■ **Problem requirements**
Can you convert every line of the material below into a numbered list, skipping blank lines and leaving out the picture lines?

(A run of records)
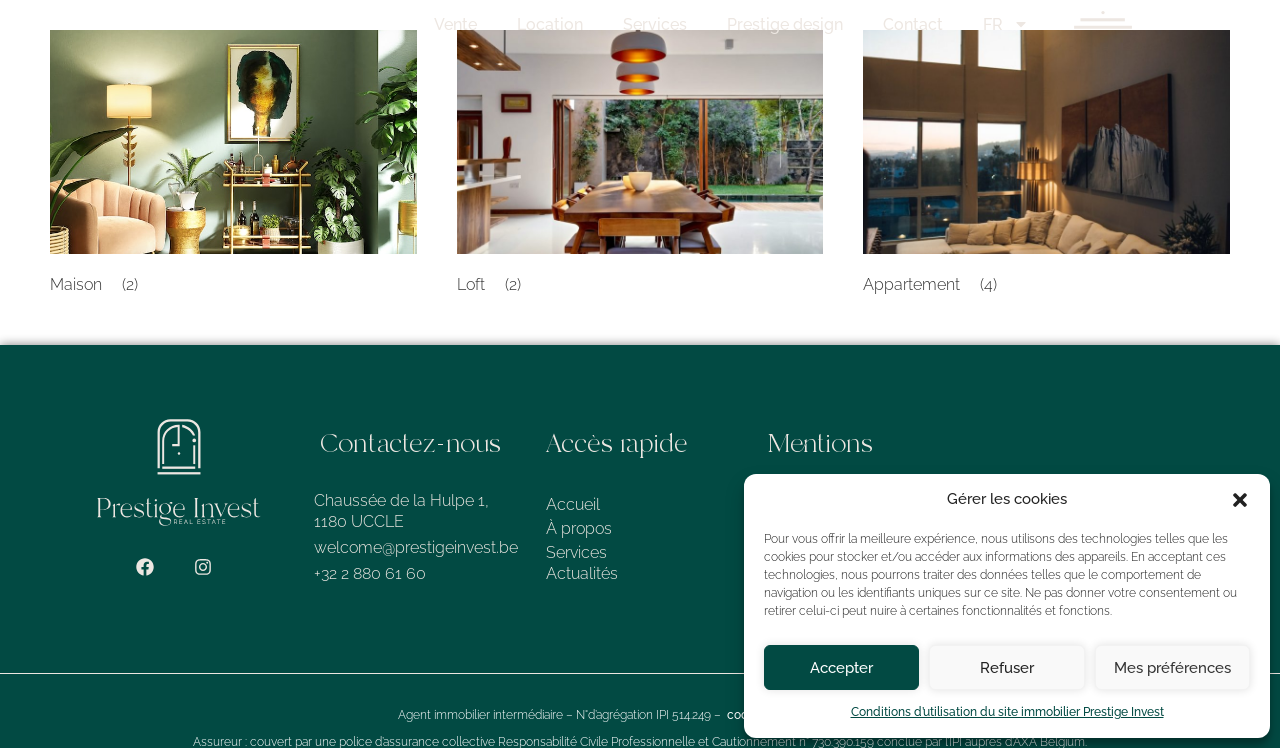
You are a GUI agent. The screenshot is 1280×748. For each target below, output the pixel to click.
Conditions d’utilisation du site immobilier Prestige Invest (1007, 712)
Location (622, 24)
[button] (1240, 500)
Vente (527, 24)
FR (1078, 24)
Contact (985, 24)
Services (727, 24)
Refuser (1007, 668)
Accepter (841, 668)
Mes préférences (1172, 668)
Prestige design (857, 24)
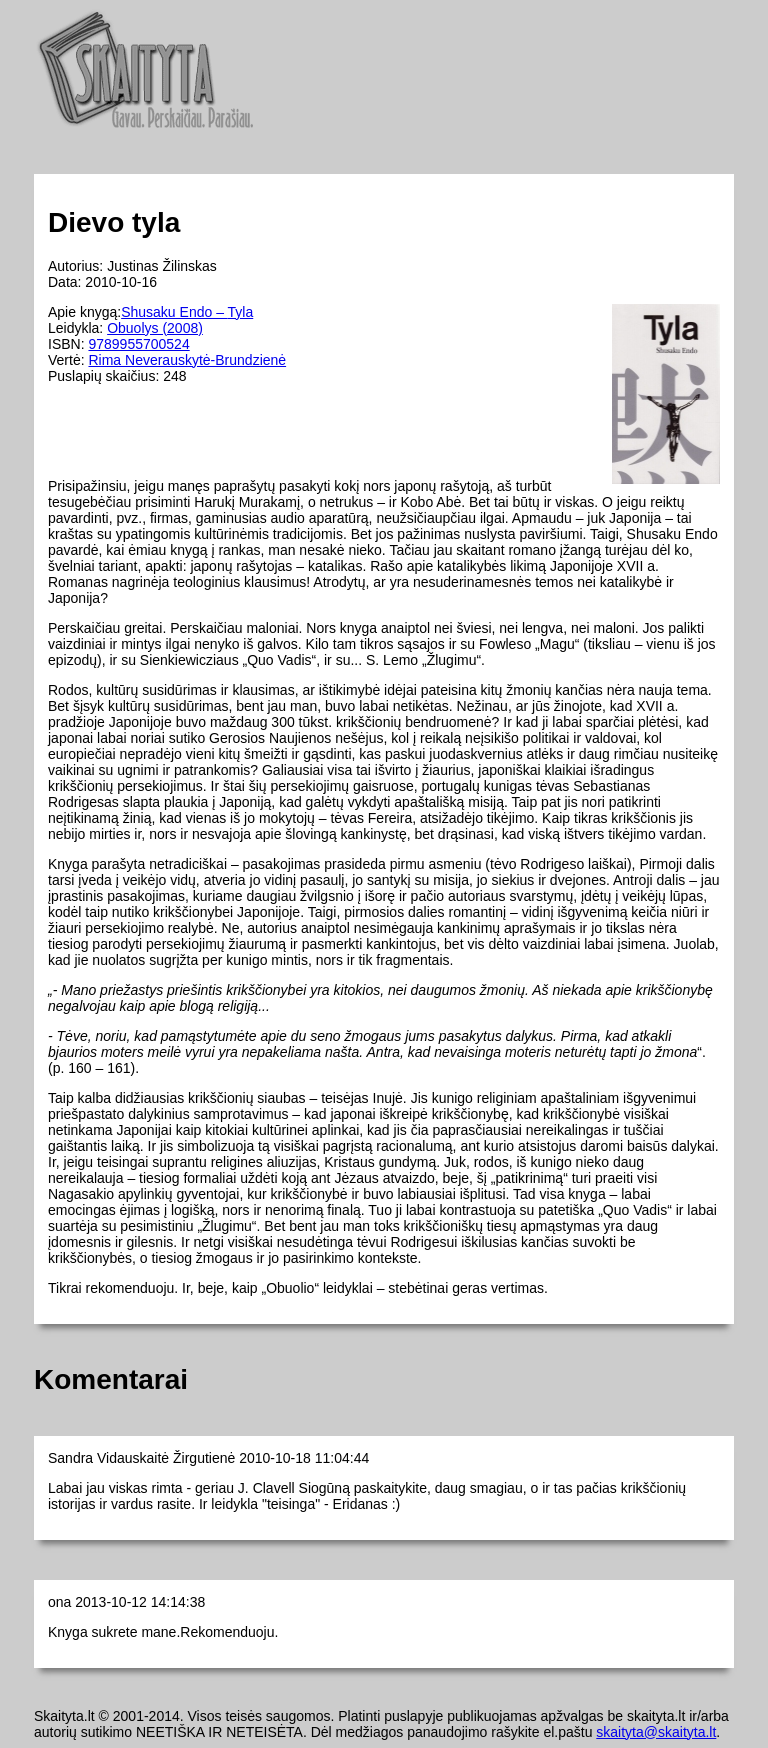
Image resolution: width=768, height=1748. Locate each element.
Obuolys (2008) (155, 328)
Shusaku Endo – (174, 312)
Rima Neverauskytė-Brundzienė (187, 360)
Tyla (241, 312)
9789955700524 (138, 344)
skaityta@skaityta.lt (656, 1732)
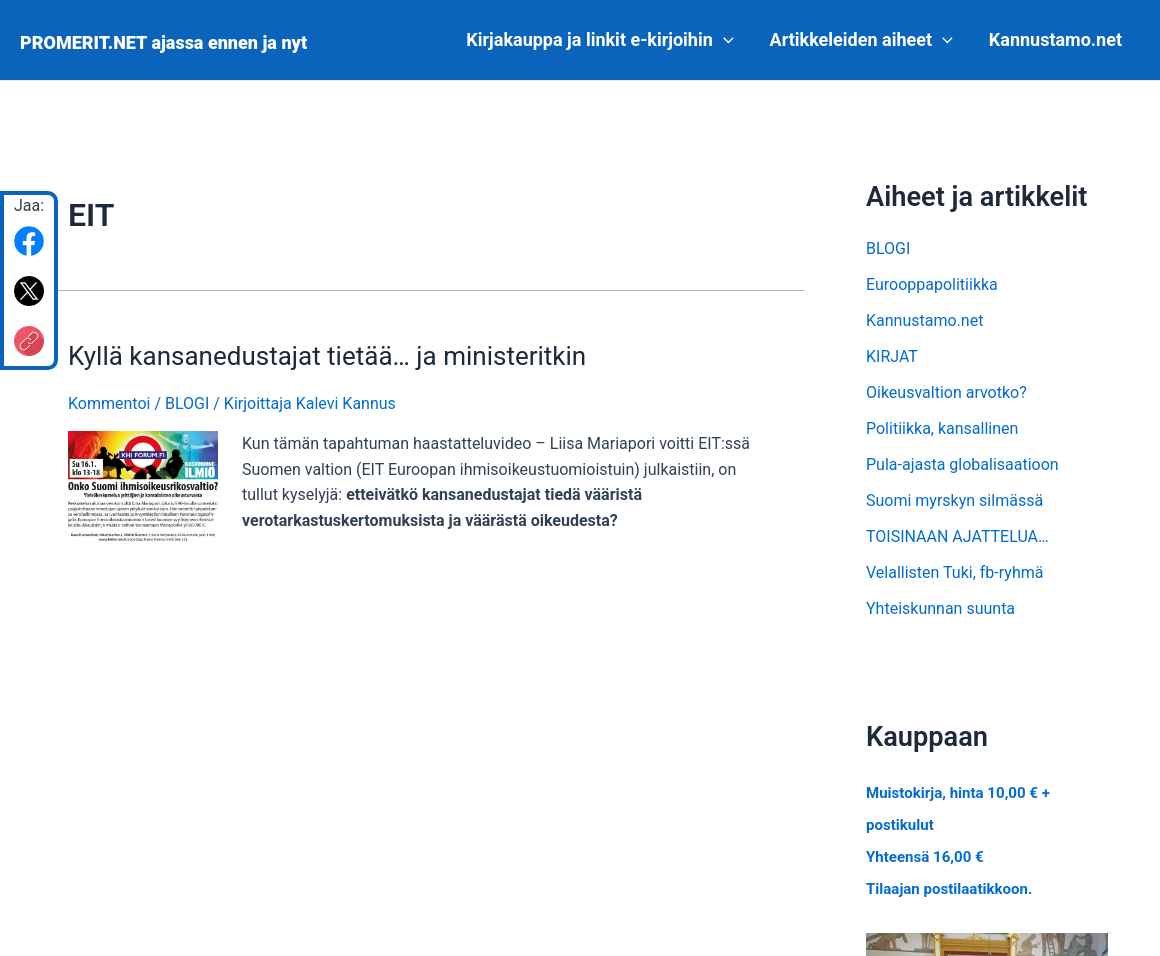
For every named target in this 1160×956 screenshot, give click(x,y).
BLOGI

■ **Task solution**
1. You are a GUI agent. The screenshot is 1280×748. For each target below, output the pixel to click.
2. Conditions d’utilisation du site immobilier Prestige Invest (1007, 712)
3. Location (622, 24)
4. [button] (1240, 500)
5. Vente (527, 24)
6. FR (1078, 24)
7. Contact (985, 24)
8. Services (727, 24)
9. Refuser (1007, 668)
10. Accepter (841, 668)
11. Mes préférences (1172, 668)
12. Prestige design (857, 24)
13. Image resolution: width=768, height=1748. Locate each element.
14. Obuolys (2008) (155, 328)
15. Shusaku Endo – (174, 312)
16. Rima Neverauskytė-Brundzienė (187, 360)
17. Tyla (241, 312)
18. 9789955700524 (138, 344)
19. skaityta@skaityta.lt (656, 1732)
20. For every named target in this 1160×956 screenshot, give click(x,y).
21. BLOGI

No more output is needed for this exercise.